• The exercise: Copy the data verbatim, from the line containing "Click the featured" through the end of the data, inclusive. Omit the pictures from your copy.

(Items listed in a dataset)

** begin **

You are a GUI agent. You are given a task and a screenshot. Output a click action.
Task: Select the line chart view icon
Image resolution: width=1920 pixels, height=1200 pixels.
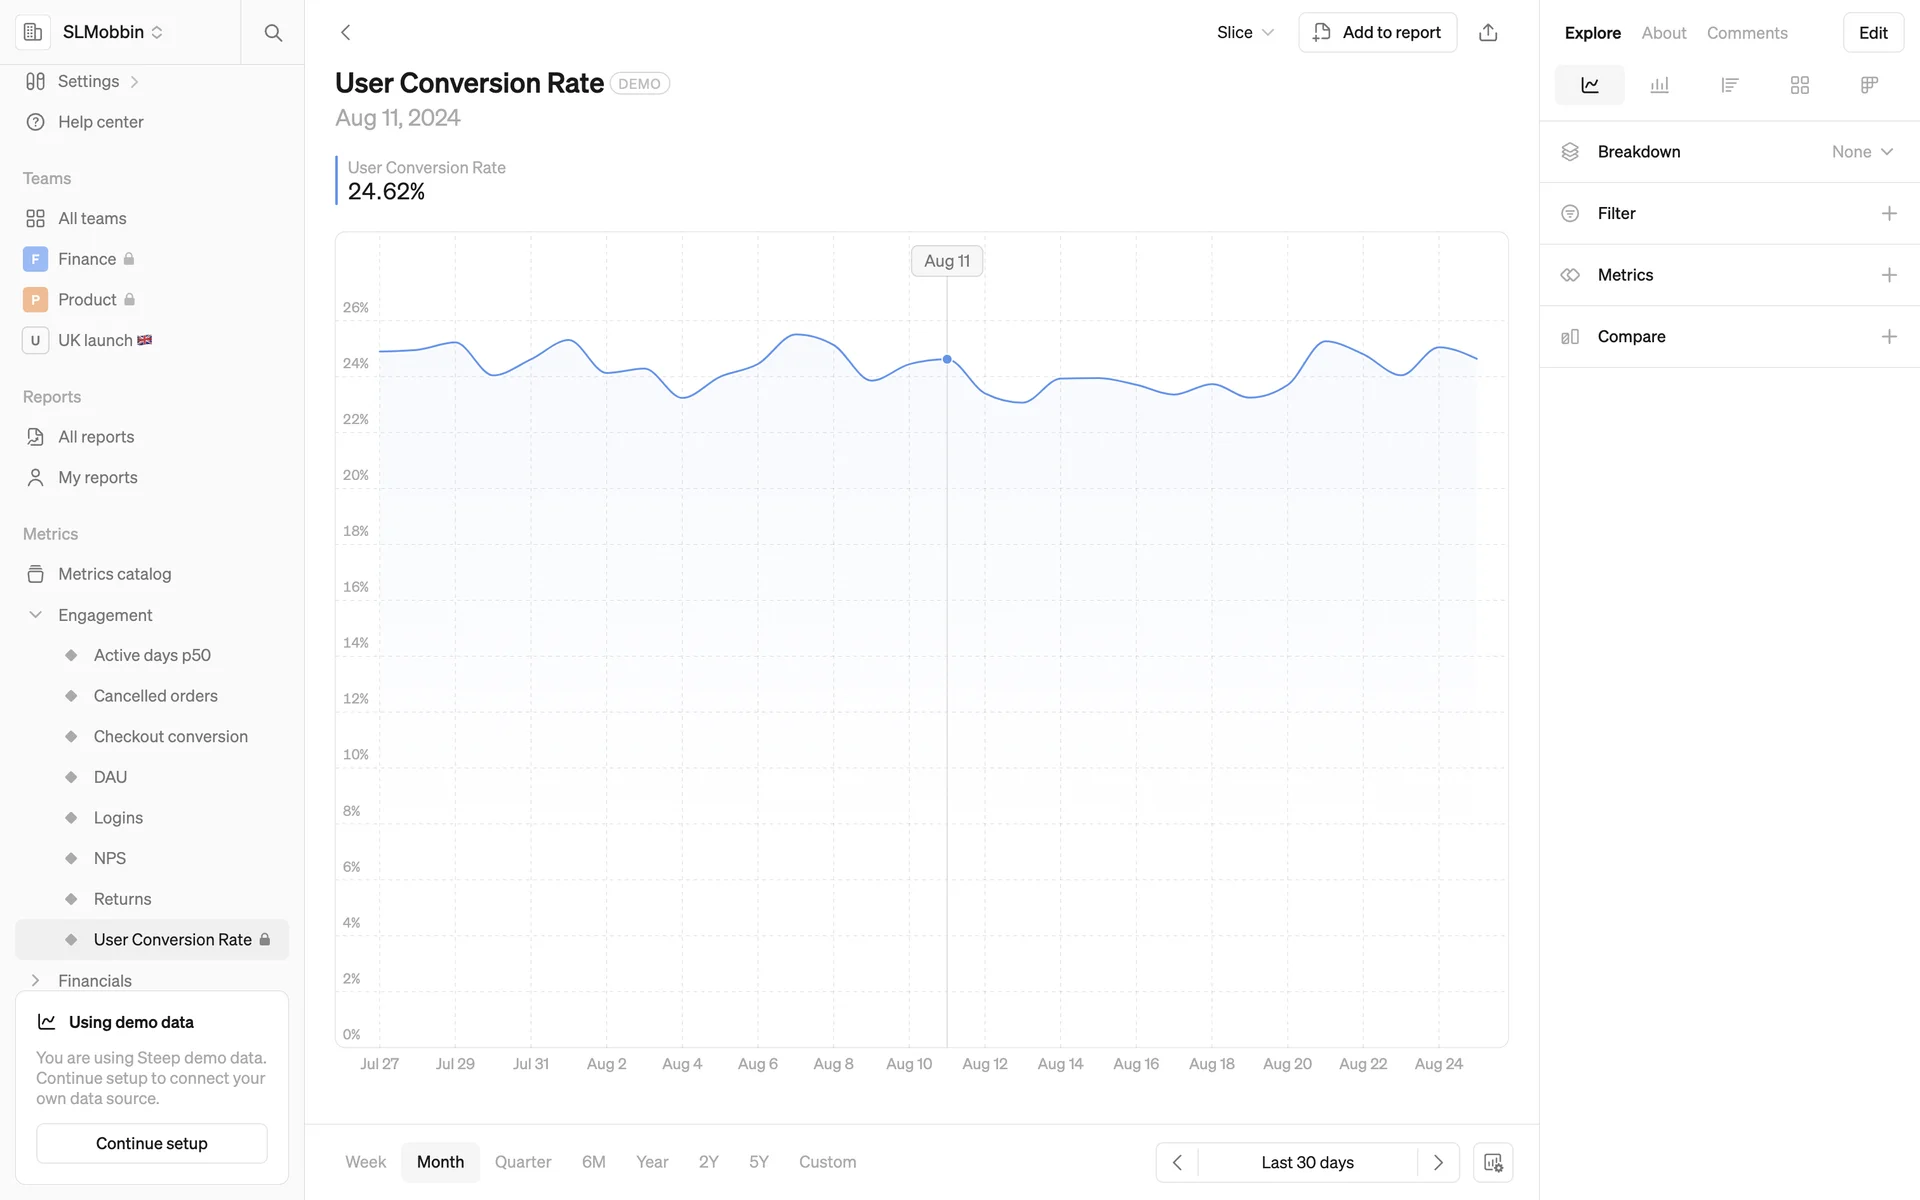click(1589, 85)
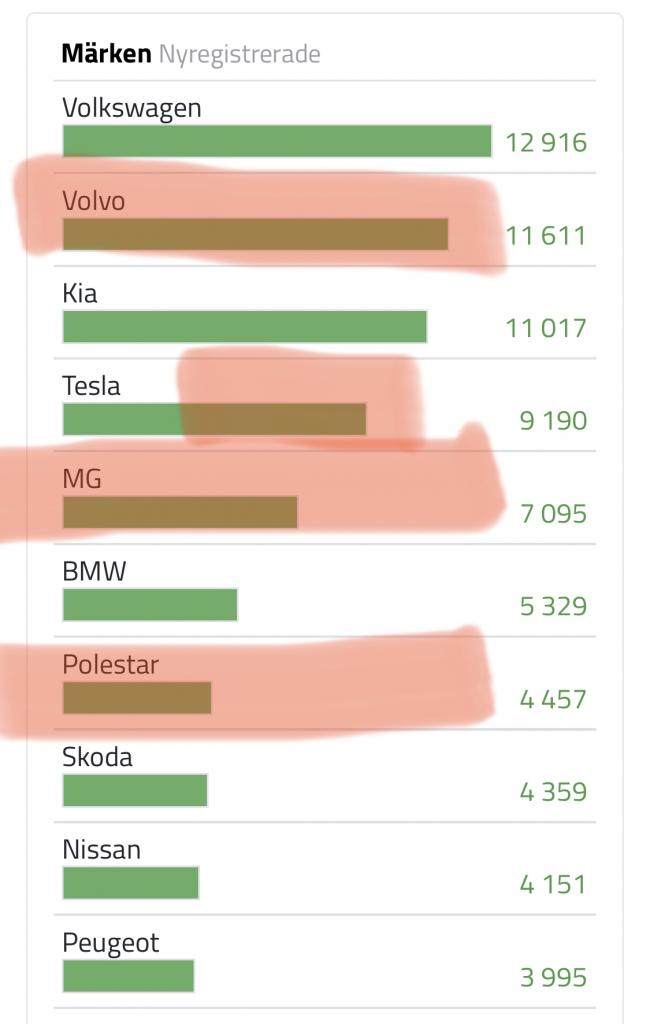Image resolution: width=650 pixels, height=1024 pixels.
Task: Click the Märken heading
Action: click(x=106, y=54)
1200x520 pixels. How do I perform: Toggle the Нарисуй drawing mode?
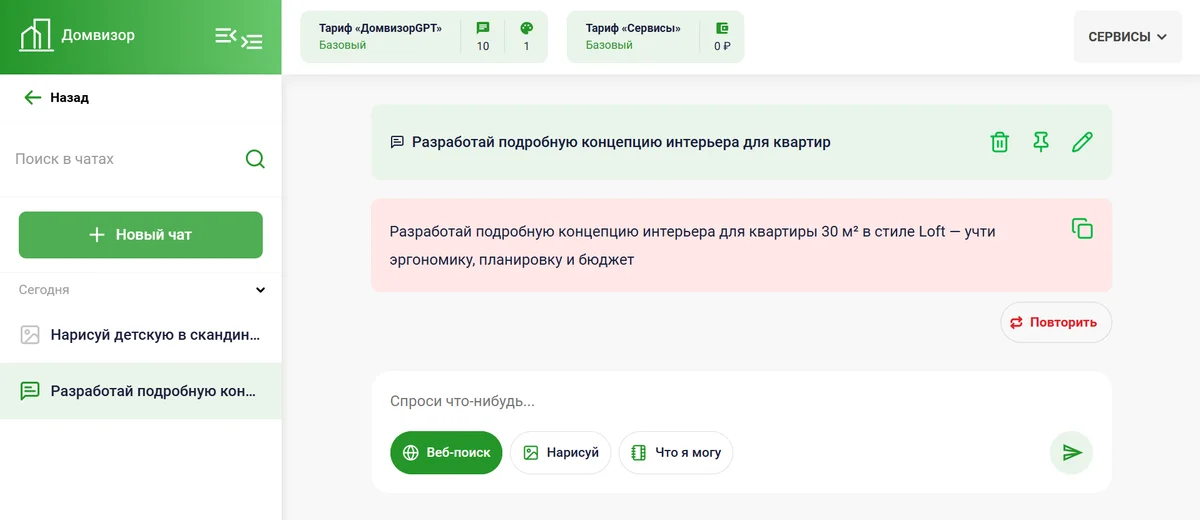(560, 453)
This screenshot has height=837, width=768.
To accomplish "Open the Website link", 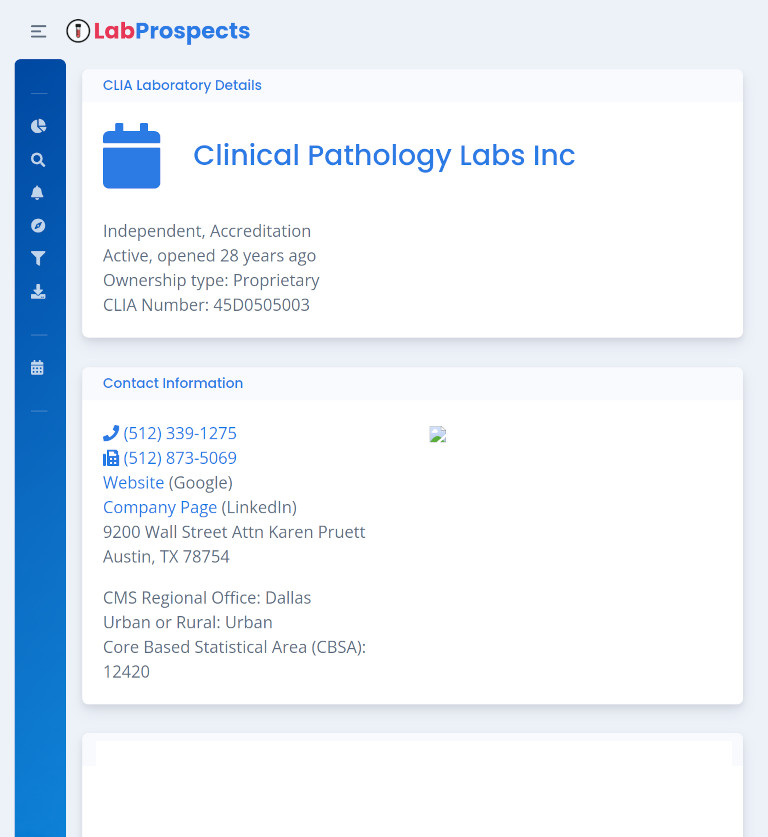I will (133, 482).
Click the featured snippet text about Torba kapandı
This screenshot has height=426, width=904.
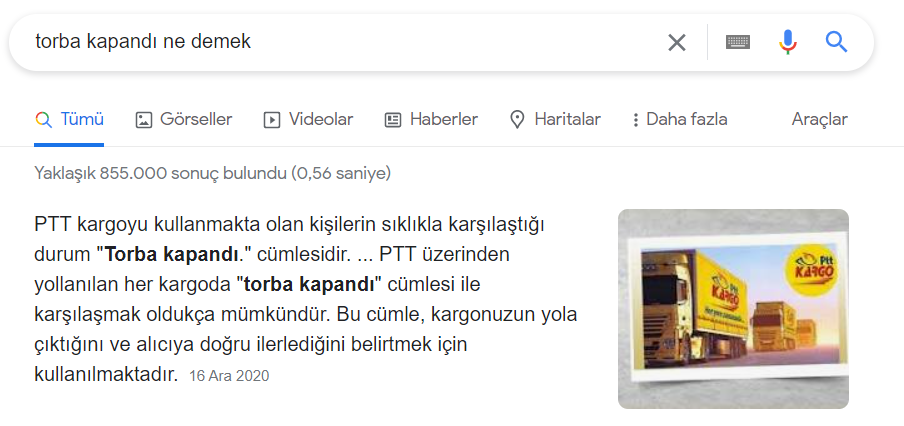[x=306, y=299]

** end **

• Task response:
Click the featured snippet text about Torba kapandı
This screenshot has height=426, width=904.
[x=306, y=299]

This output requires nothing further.